Pros: Interesting characters in a solid mystery
Cons: Slow start, Sam's love life
The Bottom Line:
Trip to the 50's
As murder hits a small town
With the Ford Edsel
The Body in the Edsel
Wake Up Little Susie was the second book Ed Gorman wrote about Sam McCain, part time lawyer and PI in a small
Iowa town during the 50's. So why did I read it first? The book is set a few months before the
events in the first book in the series.
Since I had a copy of this book and didn't have the first, I figured
that was a good excuse to start with what I had.
It's a day Sam McCain and other car enthusiasts have been looking forward to for a while. The Ford Motor Company is releasing their new design, the Edsel, in dealerships all over the country. But it turns out the design is less than appealing.
The real shock in town, however, is the body that is found in the trunk of one of the models. Susan Squires was the second wife of David Squires, an ambitious attorney in town. A part time PI, Sam is asked to look into the murder and beat the crooked chief of police to the solution. But as Sam begins to dig, he uncovers a trail of scandal. Does he have what it takes to find the killer?
I did not live through the 50's, but I love history and easily get nostalgic. That happened for me on page one and the feeling never left until after the book was over. A warm glow overshadowed the entire book. The references to pop culture from the time made me smile.
As our main character and narrator, Sam McCain is the best developed character. He's pretty smart except when it comes to his love life. In fact, that's the one area I really wanted to smack him around. Not only is there a love triangle (or really square) involved, but he's sleeping with someone else. That actually put me off him for a few chapters, but I did warm back up to him.
The other characters took a bit more time to become real to me. Part of that was because I felt overwhelmed at the beginning. Maybe I should have read the first book first after all. But as I kept reading, I sorted them all out and really got to like several of them. It's obvious to me which way the love story should go even at this early a date. The most interested character is Sam's boss, snobbish Judge Esme Anne Whitney who has a habit of shooting rubber bands at him.

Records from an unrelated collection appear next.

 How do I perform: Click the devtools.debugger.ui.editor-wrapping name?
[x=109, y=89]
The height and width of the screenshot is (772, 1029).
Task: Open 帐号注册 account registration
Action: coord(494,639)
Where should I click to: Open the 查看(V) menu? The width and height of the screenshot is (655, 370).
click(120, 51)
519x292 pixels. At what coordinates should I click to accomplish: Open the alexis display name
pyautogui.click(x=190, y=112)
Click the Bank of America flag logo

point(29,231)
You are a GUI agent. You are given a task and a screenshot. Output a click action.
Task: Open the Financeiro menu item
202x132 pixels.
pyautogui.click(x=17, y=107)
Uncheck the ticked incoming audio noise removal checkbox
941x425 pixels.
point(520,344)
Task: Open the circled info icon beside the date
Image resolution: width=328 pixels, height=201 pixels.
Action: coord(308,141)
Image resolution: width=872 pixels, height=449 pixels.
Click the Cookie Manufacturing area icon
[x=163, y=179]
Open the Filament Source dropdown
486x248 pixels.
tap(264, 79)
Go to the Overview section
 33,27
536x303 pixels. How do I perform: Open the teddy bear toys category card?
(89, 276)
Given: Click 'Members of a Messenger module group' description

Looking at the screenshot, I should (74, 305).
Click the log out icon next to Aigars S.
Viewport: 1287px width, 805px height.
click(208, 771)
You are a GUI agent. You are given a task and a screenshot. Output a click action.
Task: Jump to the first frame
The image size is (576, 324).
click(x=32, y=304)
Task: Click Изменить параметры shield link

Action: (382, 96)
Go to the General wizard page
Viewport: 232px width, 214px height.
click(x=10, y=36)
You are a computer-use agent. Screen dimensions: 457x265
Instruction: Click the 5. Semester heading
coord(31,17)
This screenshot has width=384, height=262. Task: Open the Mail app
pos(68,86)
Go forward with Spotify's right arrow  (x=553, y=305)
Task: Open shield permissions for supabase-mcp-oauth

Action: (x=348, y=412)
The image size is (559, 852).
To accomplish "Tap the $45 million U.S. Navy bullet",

The plot started rather slowly with the period details overshadowing the few clues Sam got. But as the book got going, things picked up in this department, too. There were several nice clues and red herrings before an ending I never would have figured out without Sam's help.
Ed Gorman has written plenty of mysteries, and it shows. The writing is confident and clean.
So, will I take another trip in my time machine to visit Sam McCain? You'd better believe it. If Wake Up Little Susie is any indication, I'll be making quite a few of them, in fact. (Now, can the title song please stop running through my head?)